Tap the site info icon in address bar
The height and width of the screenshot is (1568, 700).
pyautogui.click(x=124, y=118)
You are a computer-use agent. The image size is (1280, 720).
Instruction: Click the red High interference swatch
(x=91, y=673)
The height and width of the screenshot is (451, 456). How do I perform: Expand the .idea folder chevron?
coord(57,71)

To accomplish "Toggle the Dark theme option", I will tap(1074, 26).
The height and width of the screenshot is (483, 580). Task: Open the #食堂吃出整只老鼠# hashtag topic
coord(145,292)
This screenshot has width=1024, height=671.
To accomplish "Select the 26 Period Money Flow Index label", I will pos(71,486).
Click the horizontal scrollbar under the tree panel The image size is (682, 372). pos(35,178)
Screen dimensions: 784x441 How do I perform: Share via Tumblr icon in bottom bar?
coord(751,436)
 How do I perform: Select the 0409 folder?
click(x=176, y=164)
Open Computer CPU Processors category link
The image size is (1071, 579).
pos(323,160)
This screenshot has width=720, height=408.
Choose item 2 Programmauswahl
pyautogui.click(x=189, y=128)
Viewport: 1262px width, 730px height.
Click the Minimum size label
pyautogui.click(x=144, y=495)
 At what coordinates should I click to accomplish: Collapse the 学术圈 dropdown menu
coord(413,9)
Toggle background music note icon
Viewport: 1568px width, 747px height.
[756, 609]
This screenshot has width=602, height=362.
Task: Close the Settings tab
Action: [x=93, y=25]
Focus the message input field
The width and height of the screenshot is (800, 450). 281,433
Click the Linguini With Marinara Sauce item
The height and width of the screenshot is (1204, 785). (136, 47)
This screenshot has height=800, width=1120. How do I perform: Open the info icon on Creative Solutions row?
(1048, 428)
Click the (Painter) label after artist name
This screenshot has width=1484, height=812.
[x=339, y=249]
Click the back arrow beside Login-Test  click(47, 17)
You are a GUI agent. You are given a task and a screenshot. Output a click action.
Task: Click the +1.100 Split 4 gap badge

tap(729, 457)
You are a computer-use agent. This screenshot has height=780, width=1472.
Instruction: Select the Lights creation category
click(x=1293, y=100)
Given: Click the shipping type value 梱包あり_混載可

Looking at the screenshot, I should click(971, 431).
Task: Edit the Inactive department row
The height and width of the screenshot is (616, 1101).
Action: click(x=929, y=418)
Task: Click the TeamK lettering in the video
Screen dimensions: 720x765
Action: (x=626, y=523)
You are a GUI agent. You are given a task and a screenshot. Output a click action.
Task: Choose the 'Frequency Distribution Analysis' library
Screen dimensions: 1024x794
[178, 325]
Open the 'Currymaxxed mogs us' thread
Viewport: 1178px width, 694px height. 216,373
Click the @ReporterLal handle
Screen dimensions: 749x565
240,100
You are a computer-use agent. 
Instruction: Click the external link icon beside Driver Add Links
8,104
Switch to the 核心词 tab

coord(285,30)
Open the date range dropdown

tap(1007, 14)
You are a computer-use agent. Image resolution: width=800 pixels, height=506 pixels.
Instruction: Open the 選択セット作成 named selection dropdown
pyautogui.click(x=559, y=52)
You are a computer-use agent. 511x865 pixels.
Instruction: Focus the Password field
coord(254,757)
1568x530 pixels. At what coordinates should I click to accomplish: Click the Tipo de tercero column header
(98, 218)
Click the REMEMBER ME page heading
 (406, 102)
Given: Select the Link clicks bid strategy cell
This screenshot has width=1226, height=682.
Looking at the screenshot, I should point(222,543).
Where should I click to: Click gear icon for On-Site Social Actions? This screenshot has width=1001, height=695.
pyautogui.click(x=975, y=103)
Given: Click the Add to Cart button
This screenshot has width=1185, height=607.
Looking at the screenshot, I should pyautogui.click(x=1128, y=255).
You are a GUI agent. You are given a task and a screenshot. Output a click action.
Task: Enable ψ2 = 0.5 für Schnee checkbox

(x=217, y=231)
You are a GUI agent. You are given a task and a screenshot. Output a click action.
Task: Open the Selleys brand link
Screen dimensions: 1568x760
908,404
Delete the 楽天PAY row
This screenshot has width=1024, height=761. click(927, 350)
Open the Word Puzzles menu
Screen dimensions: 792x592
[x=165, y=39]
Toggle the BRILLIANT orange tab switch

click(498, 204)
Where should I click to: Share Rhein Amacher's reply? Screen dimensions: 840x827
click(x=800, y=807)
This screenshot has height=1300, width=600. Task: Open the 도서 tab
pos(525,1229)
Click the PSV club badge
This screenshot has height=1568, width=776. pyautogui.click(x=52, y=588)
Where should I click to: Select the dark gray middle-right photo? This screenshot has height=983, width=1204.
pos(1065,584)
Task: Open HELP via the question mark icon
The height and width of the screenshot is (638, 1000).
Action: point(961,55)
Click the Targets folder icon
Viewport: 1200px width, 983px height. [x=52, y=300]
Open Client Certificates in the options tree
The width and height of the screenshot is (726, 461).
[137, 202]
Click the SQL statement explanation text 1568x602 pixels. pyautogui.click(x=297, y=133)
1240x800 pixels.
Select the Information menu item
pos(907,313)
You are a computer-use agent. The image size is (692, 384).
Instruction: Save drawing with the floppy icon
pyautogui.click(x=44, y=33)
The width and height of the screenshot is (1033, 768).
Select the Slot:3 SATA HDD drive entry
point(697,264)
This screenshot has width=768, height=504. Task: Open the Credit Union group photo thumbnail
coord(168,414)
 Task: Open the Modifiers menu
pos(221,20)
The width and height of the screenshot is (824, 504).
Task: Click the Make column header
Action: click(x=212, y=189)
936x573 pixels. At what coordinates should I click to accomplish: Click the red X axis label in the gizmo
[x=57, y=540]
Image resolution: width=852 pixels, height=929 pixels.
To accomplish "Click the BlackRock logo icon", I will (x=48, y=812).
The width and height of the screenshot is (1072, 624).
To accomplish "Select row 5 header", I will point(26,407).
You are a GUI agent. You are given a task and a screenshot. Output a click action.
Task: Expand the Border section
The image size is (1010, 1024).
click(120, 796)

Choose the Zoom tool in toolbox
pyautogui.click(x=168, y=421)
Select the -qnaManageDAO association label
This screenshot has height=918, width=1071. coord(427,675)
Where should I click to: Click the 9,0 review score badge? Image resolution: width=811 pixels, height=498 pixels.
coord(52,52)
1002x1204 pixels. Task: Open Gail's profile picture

» What the task requires
All lines in the material are to be returned exactly.

» Response area
Tap the site info icon in address bar
The height and width of the screenshot is (1568, 700).
pyautogui.click(x=124, y=118)
You are a computer-use agent. The image size is (1280, 720).
Instruction: Click the red High interference swatch
(x=91, y=673)
The height and width of the screenshot is (451, 456). How do I perform: Expand the .idea folder chevron?
coord(57,71)

To accomplish "Toggle the Dark theme option", I will tap(1074, 26).
The height and width of the screenshot is (483, 580). Task: Open the #食堂吃出整只老鼠# hashtag topic
coord(145,292)
This screenshot has width=1024, height=671.
To accomplish "Select the 26 Period Money Flow Index label", I will pos(71,486).
Click the horizontal scrollbar under the tree panel The image size is (682, 372). pos(35,178)
Screen dimensions: 784x441 How do I perform: Share via Tumblr icon in bottom bar?
coord(751,436)
 How do I perform: Select the 0409 folder?
click(x=176, y=164)
Open Computer CPU Processors category link
The image size is (1071, 579).
pos(323,160)
This screenshot has width=720, height=408.
Choose item 2 Programmauswahl
pyautogui.click(x=189, y=128)
Viewport: 1262px width, 730px height.
Click the Minimum size label
pyautogui.click(x=144, y=495)
 At what coordinates should I click to accomplish: Collapse the 学术圈 dropdown menu
coord(413,9)
Toggle background music note icon
Viewport: 1568px width, 747px height.
[756, 609]
This screenshot has width=602, height=362.
Task: Close the Settings tab
Action: [x=93, y=25]
Focus the message input field
The width and height of the screenshot is (800, 450). 281,433
Click the Linguini With Marinara Sauce item
The height and width of the screenshot is (1204, 785). (136, 47)
This screenshot has height=800, width=1120. How do I perform: Open the info icon on Creative Solutions row?
(1048, 428)
Click the (Painter) label after artist name
This screenshot has width=1484, height=812.
[x=339, y=249]
Click the back arrow beside Login-Test  click(47, 17)
You are a GUI agent. You are given a task and a screenshot. Output a click action.
Task: Click the +1.100 Split 4 gap badge

tap(729, 457)
You are a computer-use agent. This screenshot has height=780, width=1472.
Instruction: Select the Lights creation category
click(x=1293, y=100)
Given: Click the shipping type value 梱包あり_混載可

Looking at the screenshot, I should click(971, 431).
Task: Edit the Inactive department row
The height and width of the screenshot is (616, 1101).
Action: click(x=929, y=418)
Task: Click the TeamK lettering in the video
Screen dimensions: 720x765
Action: (x=626, y=523)
You are a GUI agent. You are given a task and a screenshot. Output a click action.
Task: Choose the 'Frequency Distribution Analysis' library
Screen dimensions: 1024x794
[178, 325]
Open the 'Currymaxxed mogs us' thread
Viewport: 1178px width, 694px height. 216,373
Click the @ReporterLal handle
Screen dimensions: 749x565
240,100
You are a computer-use agent. 
Instruction: Click the external link icon beside Driver Add Links
8,104
Switch to the 核心词 tab

coord(285,30)
Open the date range dropdown

tap(1007, 14)
You are a computer-use agent. Image resolution: width=800 pixels, height=506 pixels.
Instruction: Open the 選択セット作成 named selection dropdown
pyautogui.click(x=559, y=52)
You are a computer-use agent. 511x865 pixels.
Instruction: Focus the Password field
coord(254,757)
1568x530 pixels. At what coordinates should I click to accomplish: Click the Tipo de tercero column header
(98, 218)
Click the REMEMBER ME page heading
 (406, 102)
Given: Select the Link clicks bid strategy cell
This screenshot has width=1226, height=682.
Looking at the screenshot, I should point(222,543).
Where should I click to: Click gear icon for On-Site Social Actions? This screenshot has width=1001, height=695.
pyautogui.click(x=975, y=103)
Given: Click the Add to Cart button
This screenshot has width=1185, height=607.
Looking at the screenshot, I should pyautogui.click(x=1128, y=255).
You are a GUI agent. You are given a task and a screenshot. Output a click action.
Task: Enable ψ2 = 0.5 für Schnee checkbox

(x=217, y=231)
You are a GUI agent. You are given a task and a screenshot. Output a click action.
Task: Open the Selleys brand link
Screen dimensions: 1568x760
908,404
Delete the 楽天PAY row
This screenshot has width=1024, height=761. click(927, 350)
Open the Word Puzzles menu
Screen dimensions: 792x592
[x=165, y=39]
Toggle the BRILLIANT orange tab switch

click(498, 204)
Where should I click to: Share Rhein Amacher's reply? Screen dimensions: 840x827
click(x=800, y=807)
This screenshot has height=1300, width=600. Task: Open the 도서 tab
pos(525,1229)
Click the PSV club badge
This screenshot has height=1568, width=776. pyautogui.click(x=52, y=588)
Where should I click to: Select the dark gray middle-right photo? This screenshot has height=983, width=1204.
pos(1065,584)
Task: Open HELP via the question mark icon
The height and width of the screenshot is (638, 1000).
Action: point(961,55)
Click the Targets folder icon
Viewport: 1200px width, 983px height. [x=52, y=300]
Open Client Certificates in the options tree
The width and height of the screenshot is (726, 461).
[137, 202]
Click the SQL statement explanation text 1568x602 pixels. pyautogui.click(x=297, y=133)
1240x800 pixels.
Select the Information menu item
pos(907,313)
You are a computer-use agent. The image size is (692, 384).
Instruction: Save drawing with the floppy icon
pyautogui.click(x=44, y=33)
The width and height of the screenshot is (1033, 768).
Select the Slot:3 SATA HDD drive entry
point(697,264)
This screenshot has width=768, height=504. Task: Open the Credit Union group photo thumbnail
coord(168,414)
 Task: Open the Modifiers menu
pos(221,20)
The width and height of the screenshot is (824, 504).
Task: Click the Make column header
Action: click(x=212, y=189)
936x573 pixels. At what coordinates should I click to accomplish: Click the red X axis label in the gizmo
[x=57, y=540]
Image resolution: width=852 pixels, height=929 pixels.
To accomplish "Click the BlackRock logo icon", I will (x=48, y=812).
The width and height of the screenshot is (1072, 624).
To accomplish "Select row 5 header", I will point(26,407).
You are a GUI agent. You are given a task and a screenshot. Output a click action.
Task: Expand the Border section
The image size is (1010, 1024).
click(120, 796)

Choose the Zoom tool in toolbox
pyautogui.click(x=168, y=421)
Select the -qnaManageDAO association label
This screenshot has height=918, width=1071. coord(427,675)
Where should I click to: Click the 9,0 review score badge? Image resolution: width=811 pixels, height=498 pixels.
coord(52,52)
1002x1204 pixels. Task: Open Gail's profile picture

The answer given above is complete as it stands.